Your objective >> Locate the line that contains "You are a computer-use" in the entries below, then repeat it and every following line through the line that contains "Instruction: Switch to the B2B carriers tab", exactly, and no others.

Listed entries >>

= = = = =

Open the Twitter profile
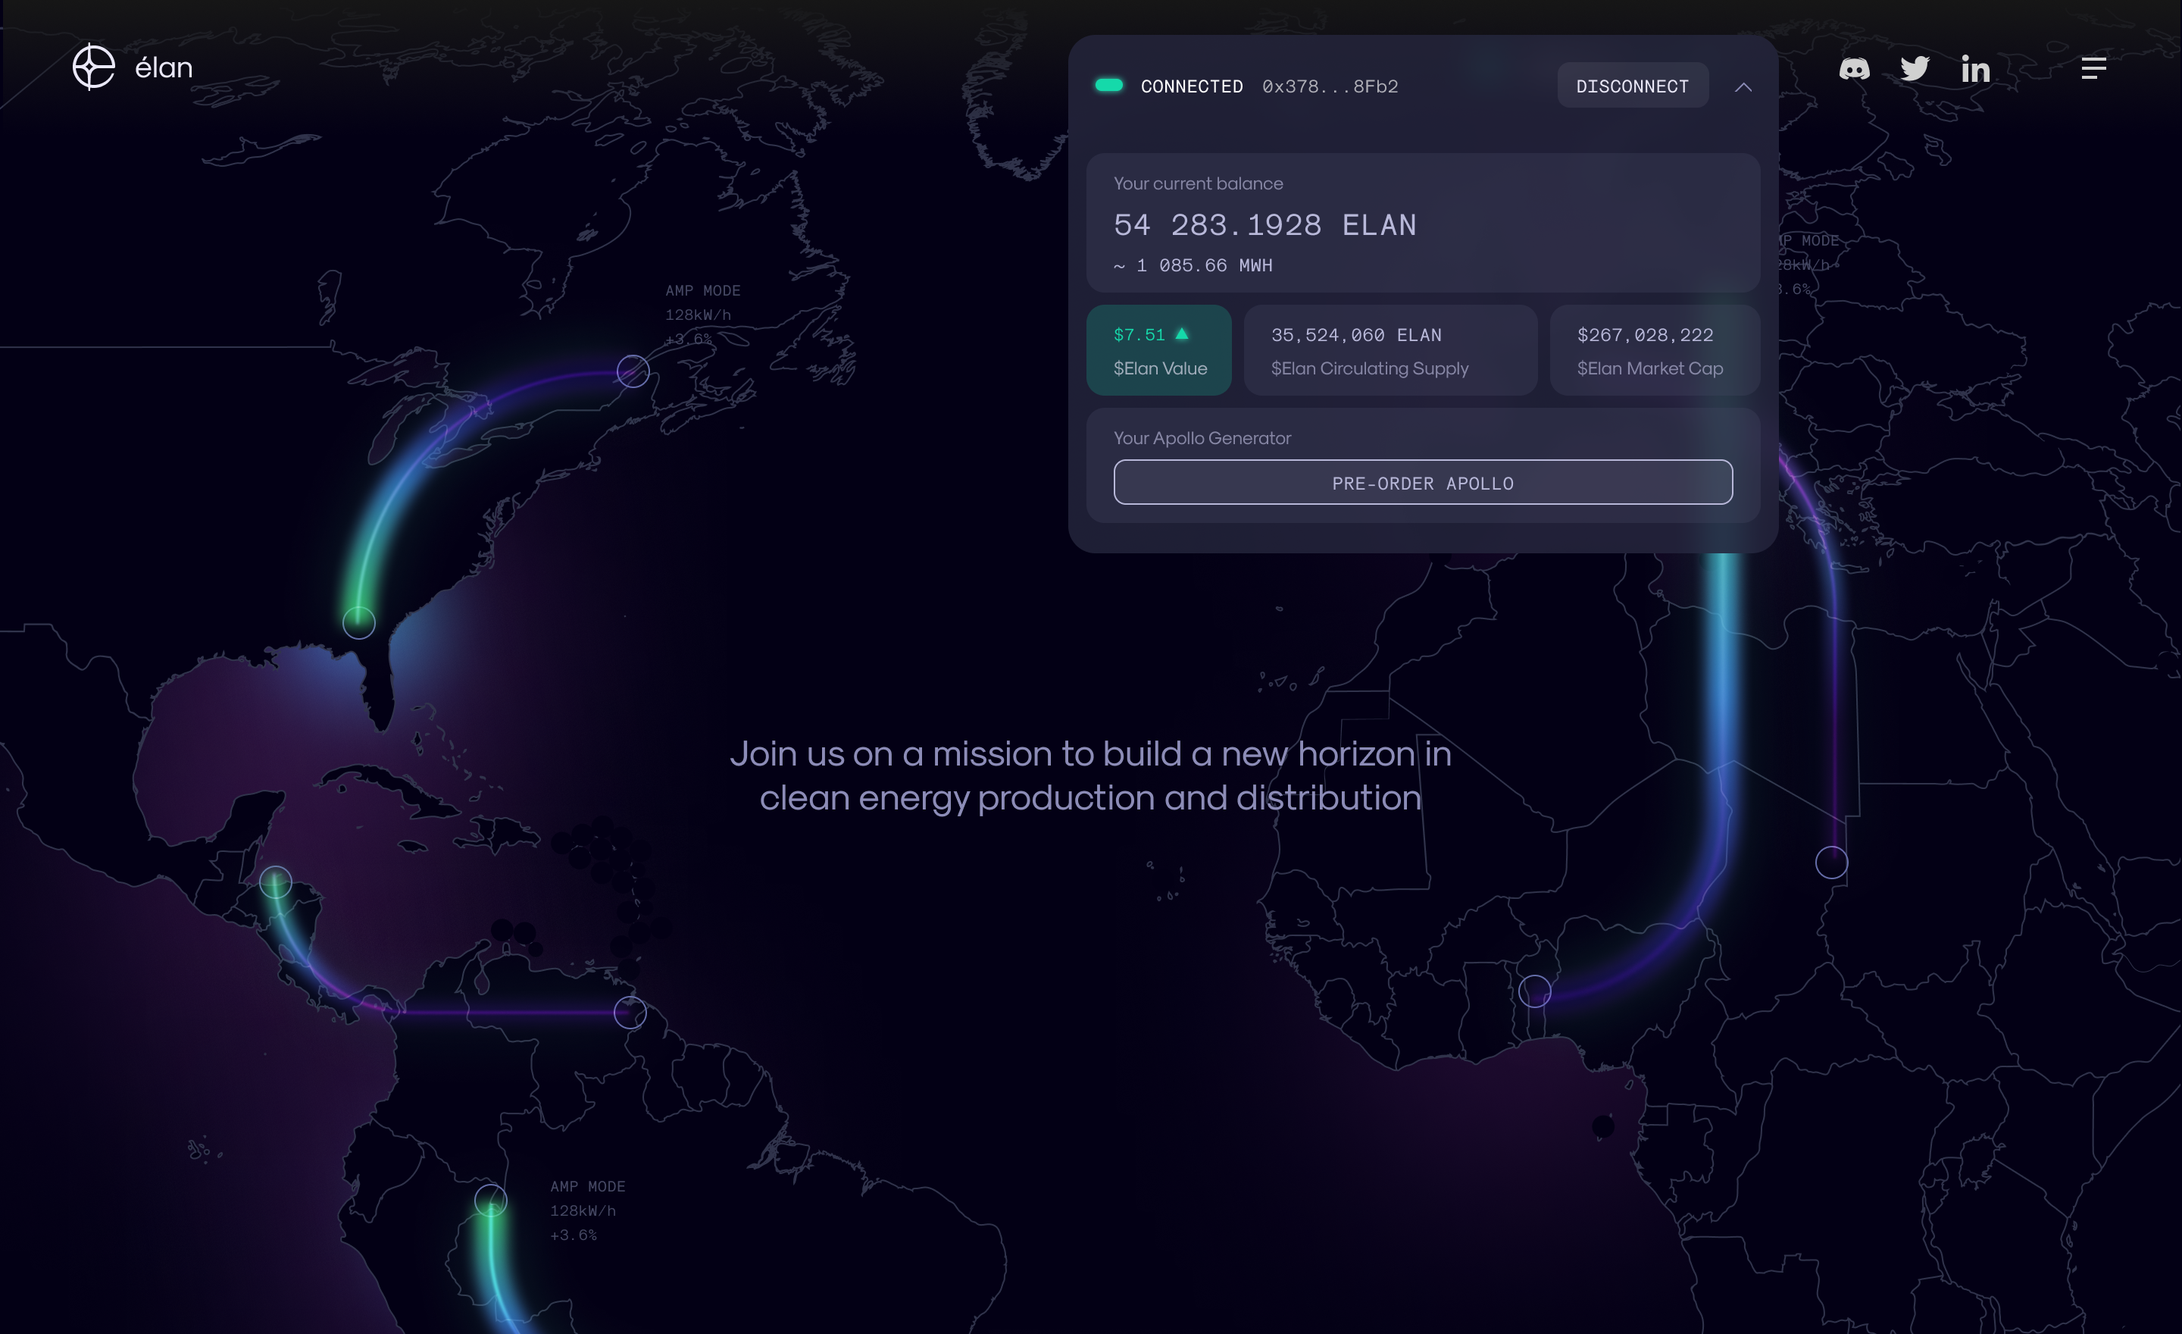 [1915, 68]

= = = = =

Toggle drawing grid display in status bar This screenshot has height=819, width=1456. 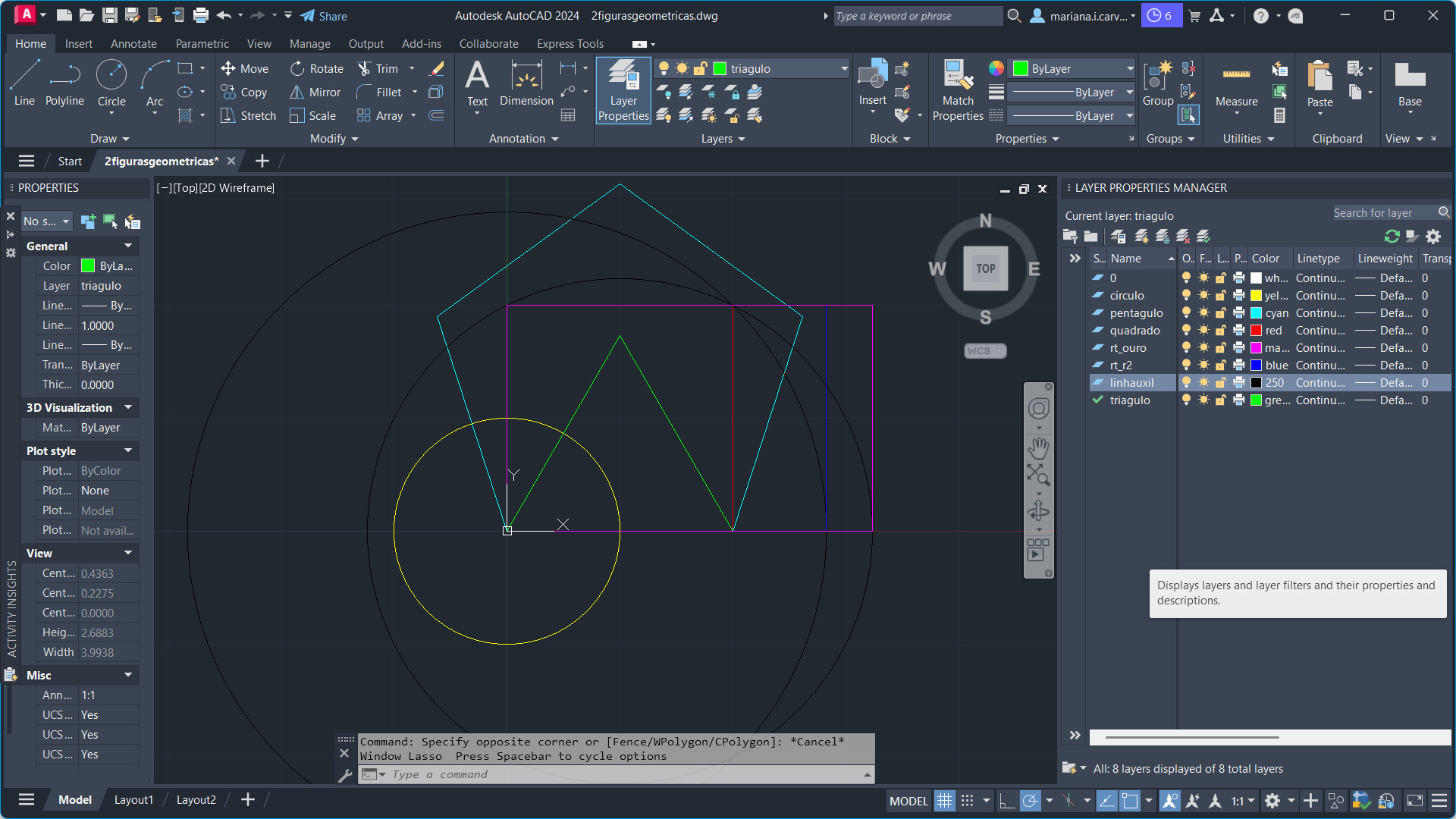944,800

= = = = =

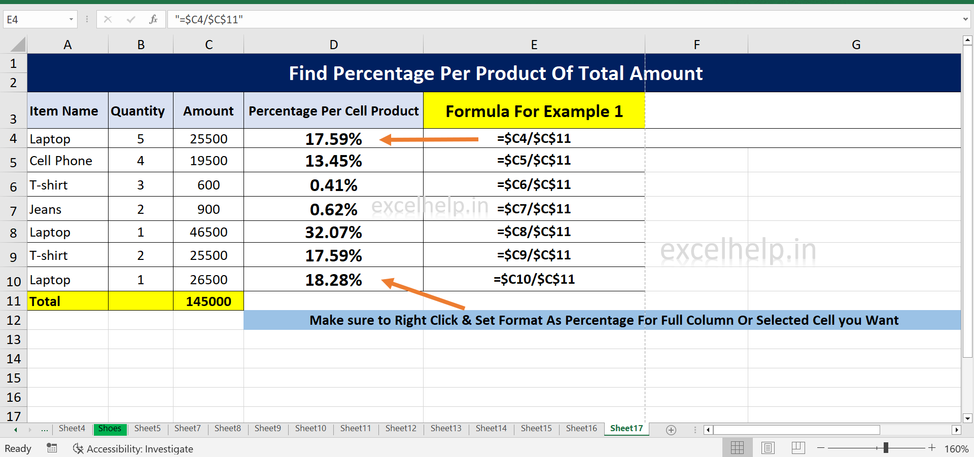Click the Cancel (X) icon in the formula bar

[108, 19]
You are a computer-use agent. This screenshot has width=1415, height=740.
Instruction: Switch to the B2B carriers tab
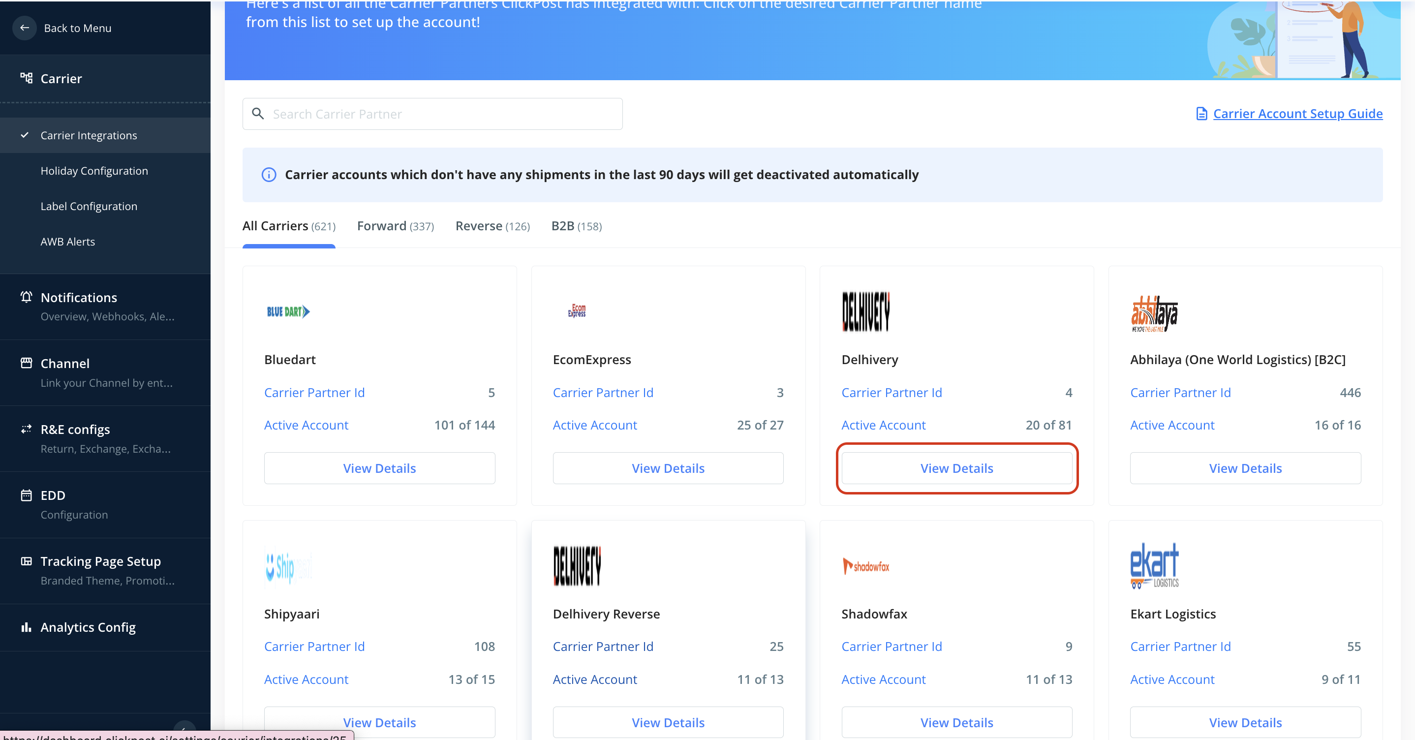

= = = = =

Exercise response >>
You are a computer-use agent. This screenshot has width=1415, height=740.
Instruction: Switch to the B2B carriers tab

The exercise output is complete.